February 15, 2010 (Vol. 30, No. 4)
Companies Invest in Array of Approaches to Accelerate Vaccine and Therapeutic Production
Since the H1N1 strain of influenza emerged last spring, there has been a flurry of activity to find strategies to treat the strain more effectively, to make doses of existing therapeutics go further, and to develop new vaccines more quickly than possible with the traditional chicken-and-egg method still used to produce most of the world’s vaccines. Some of those strategies are in Phase II trials now. Although they were not ready for the pandemic or for this year’s flu season, some of the most advanced options could be fast-tracked if the need becomes dire.

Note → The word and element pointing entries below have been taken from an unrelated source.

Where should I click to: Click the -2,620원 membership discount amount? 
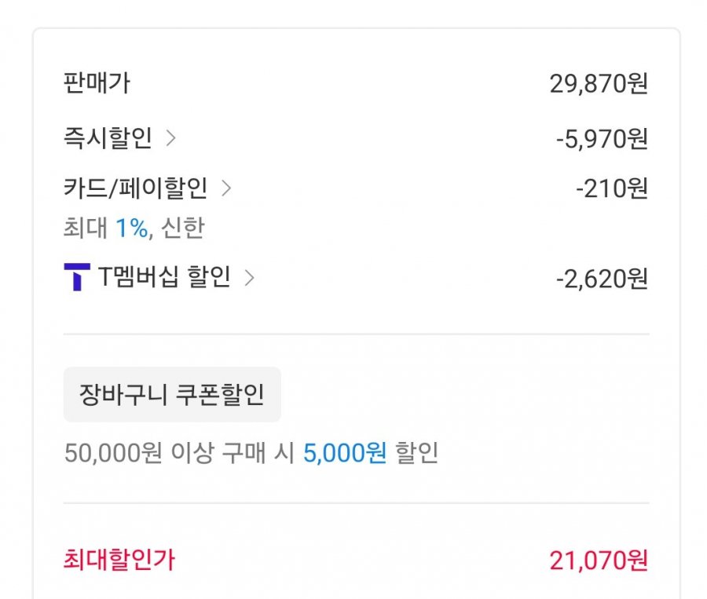coord(602,279)
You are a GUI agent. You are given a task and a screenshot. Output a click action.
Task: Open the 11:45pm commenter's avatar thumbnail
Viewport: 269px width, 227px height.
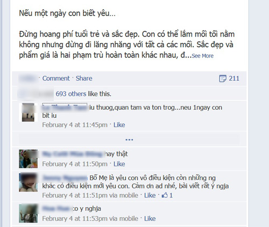pyautogui.click(x=28, y=112)
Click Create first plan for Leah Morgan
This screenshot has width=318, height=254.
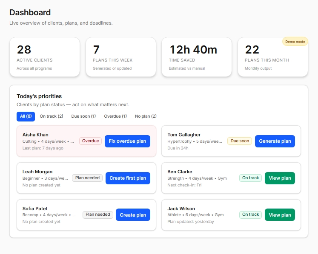tap(128, 178)
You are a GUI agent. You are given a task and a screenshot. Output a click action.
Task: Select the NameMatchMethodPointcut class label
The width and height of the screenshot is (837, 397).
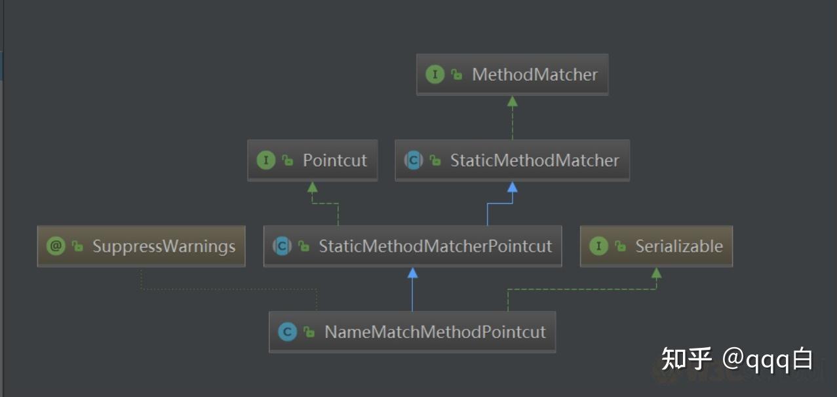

One of the production bottlenecks lies in applying the quality-by-design guidelines used successfully for small molecule drugs to biologics, according to Kevin Hrusovsky, president and CEO of Caliper Life Sciences. The challenge has been that cells behave differently in 50 L batches than in 500 L batches. Each change—in pressure, temperature, or oxygenation, for example—may affect efficacy. Therefore, thousands of tests are required. Capillary electrophoresis is too slow to provide the data the FDA needs in a realistic time frame, making quality by design virtually impossible for biologics.
Nicholas Moniotte, Ph.D., a scientist at GlaxoSmithKline Biologicals, has practical experience. His work concentrates on evaluating the performance of excipient molecules in formulation. “A good excipient must prevent antigen degradation during a stress/stability test. However, regulatory authorities ask pharmaceutical companies to implement quality-by-design approaches, particularly in the formulation-development process,” he explains.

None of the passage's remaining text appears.